Decía Felipe González que cuando están próximas las elecciones los políticos sacan a la calle las hormigoneras y las ponen a trabajar en grandes obras que a veces no terminan a tiempo, pero igualmente inauguran por aquello de la foto y la propaganda consiguiente.
Al respecto, el ex presidente español relataba el caso del ministro español, Melchor Ordóñez, quien en 1852, en el cumpleaños de la reina Isabel II, quiso homenajearla con la inauguración de un hospital. Empero, ya sobre la fecha de la ceremonia, descubrió que las obras estaban aún sin concluir. Entonces, sin arredrarse, recurrió al Asilo de Niños Desamparados y después de trasladar a los niños a un sitio provisorio, limpió y maquilló el local al que presentó ante la reina como el nuevo hospital. Fue un éxito para el ministro.

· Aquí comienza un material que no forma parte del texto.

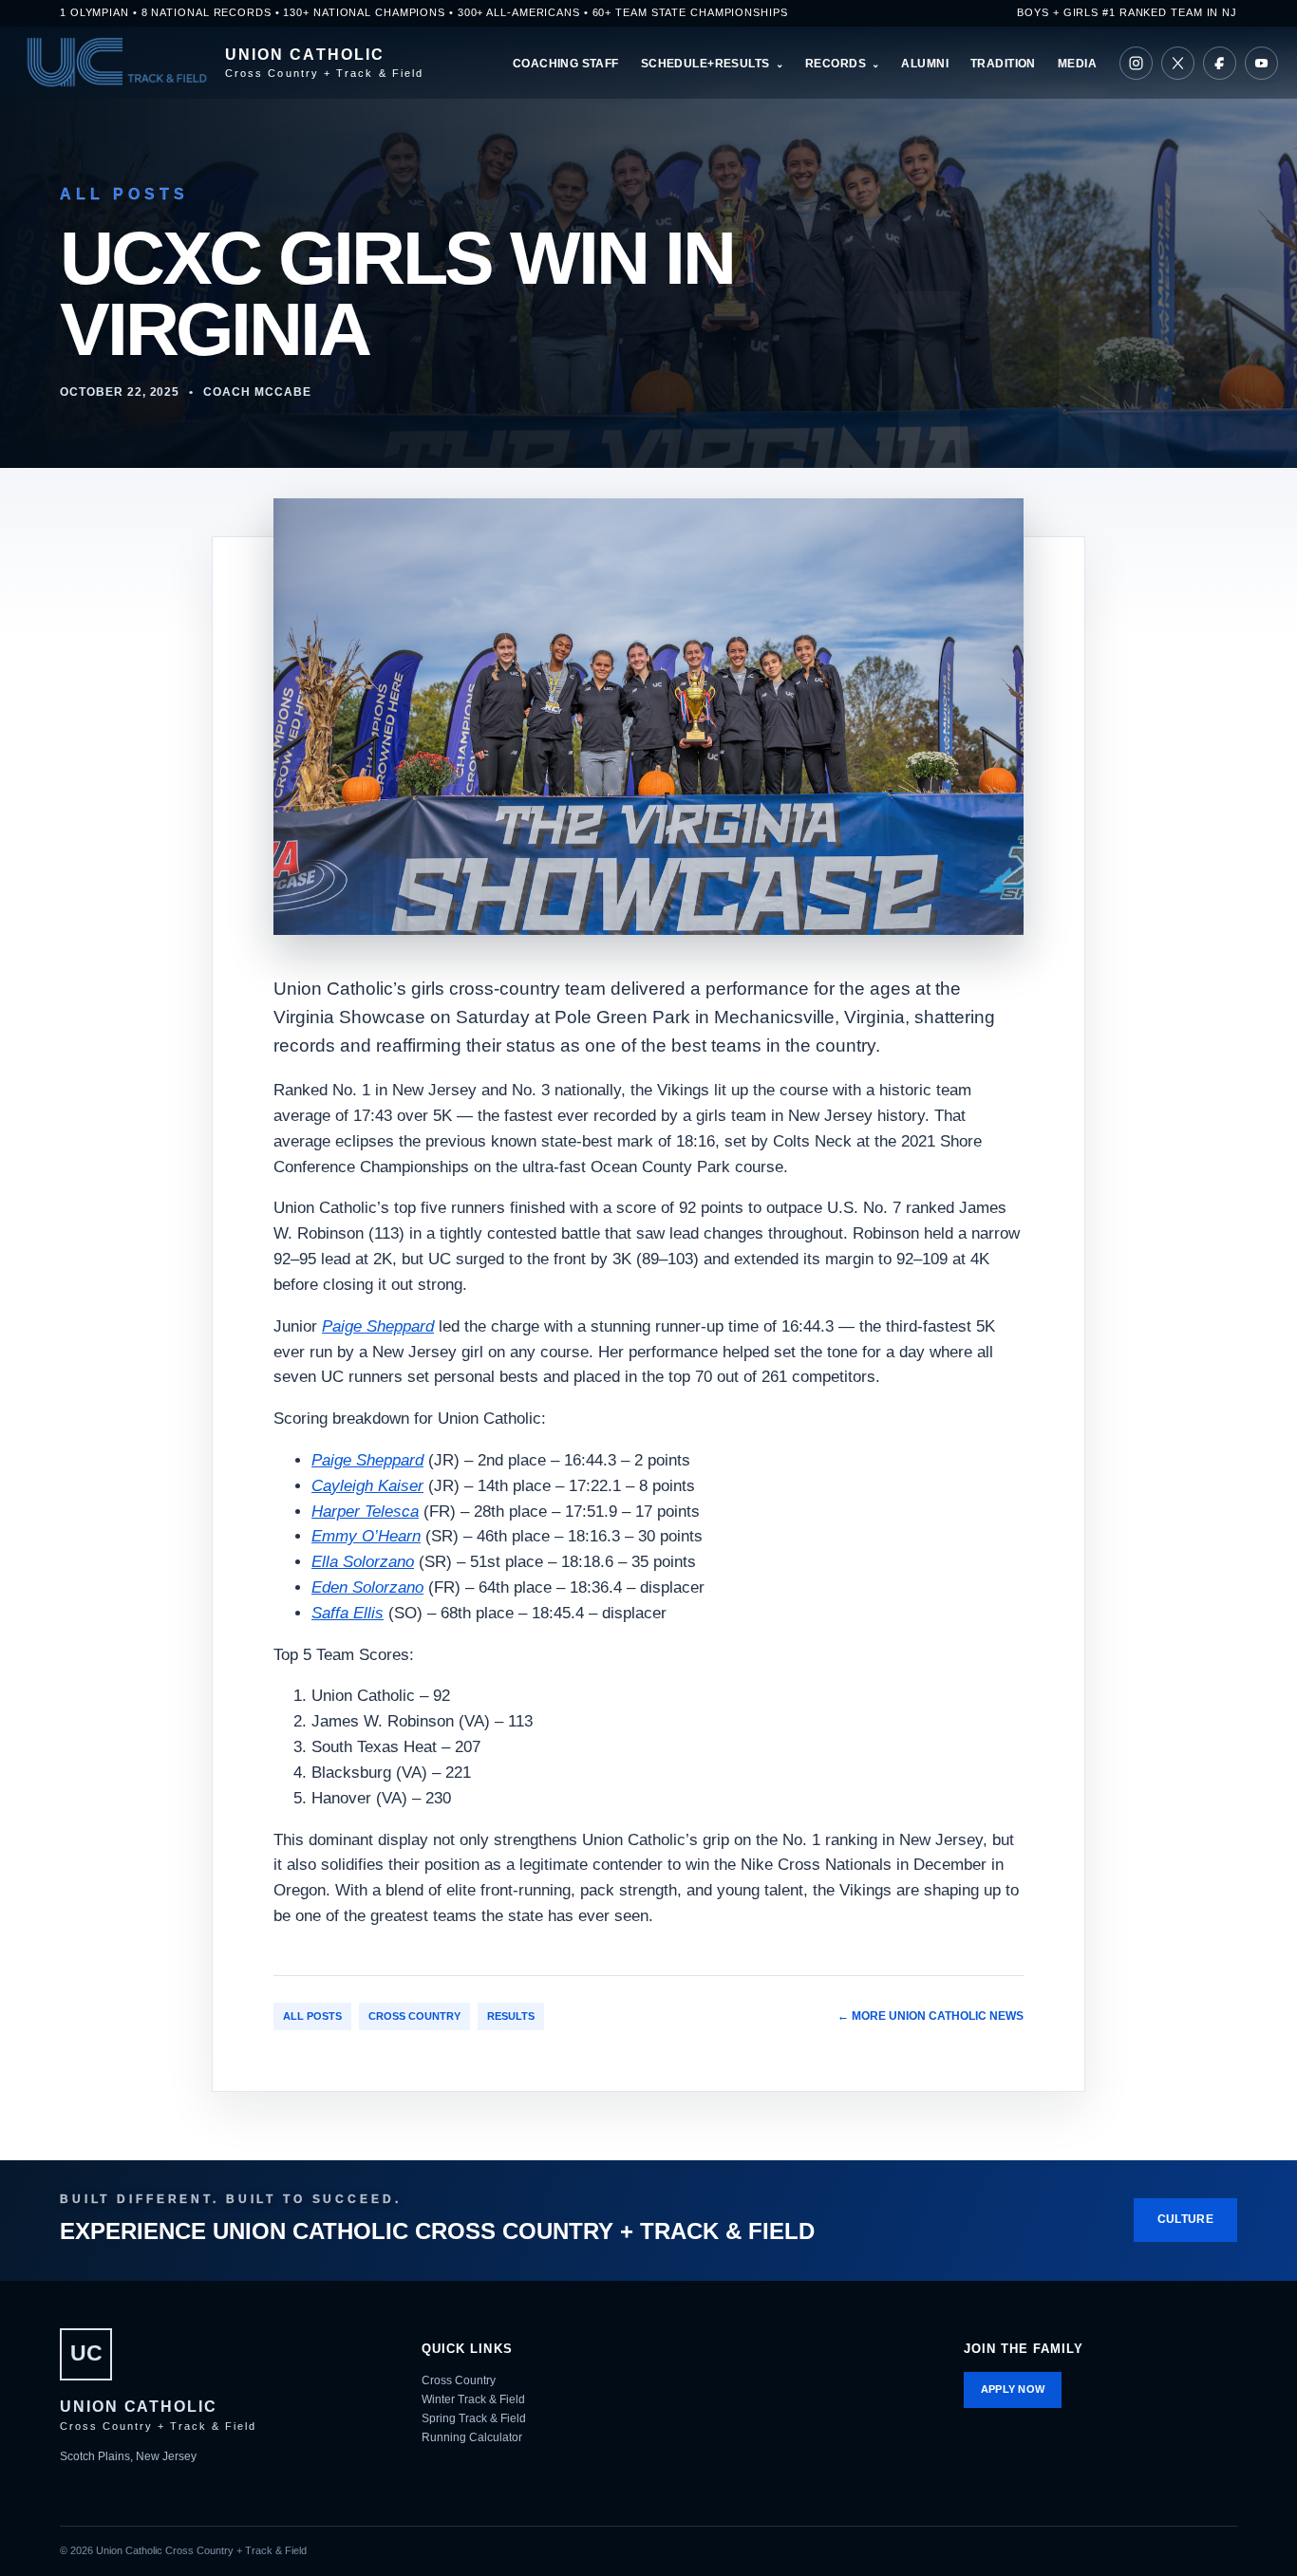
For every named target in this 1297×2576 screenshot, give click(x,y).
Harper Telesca (365, 1512)
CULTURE (1185, 2219)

Salvando las distancias, esa anécdota está emparentada con lo sucedido hace algunas semanas en Minas de Corrales, localidad de Rivera con 4.000 habitantes que presenció la solemne llegada de la ministra de Salud Pública con el propósito de inaugurar la sala de emergencia de la policlínica corralense. El acto se celebró el 12 de mayo con himno, corte de cintas y oratoria a cargo de la ministra Muñoz, seguido de un espectáculo de danzas y canciones típicas en el club 25 de Agosto, todo ello en celebración de una conquista largamente esperada por la gente. No faltaron las cámaras y los flashes para registrar ese momento de alegría popular.
Sin embargo, finalizada la fiesta, los miembros de la Comisión Pro Obras del Hospital de Minas de Corrales comprobaron horrorizados que el nuevo equipamiento, objeto de la inauguración, era retirado y devuelto a las mutualistas que lo prestaron exclusivamente para el corte de cinta. Uno de sus integrantes, Roberto da Costa, declaró que "nos molestó mucho que se politizara la obra, cosa que no había ocurrido antes". Desanimada por esa burla a su buena fe, la comisión dejó de reunirse a la espera de que algún día lleguen los implementos para la sala de emergencia.
En Minas de Corrales están indignados con la doctora Muñoz a quien acusan de haber montado una farsa con fines propagandísticos al estilo de aquel viejo ministro español.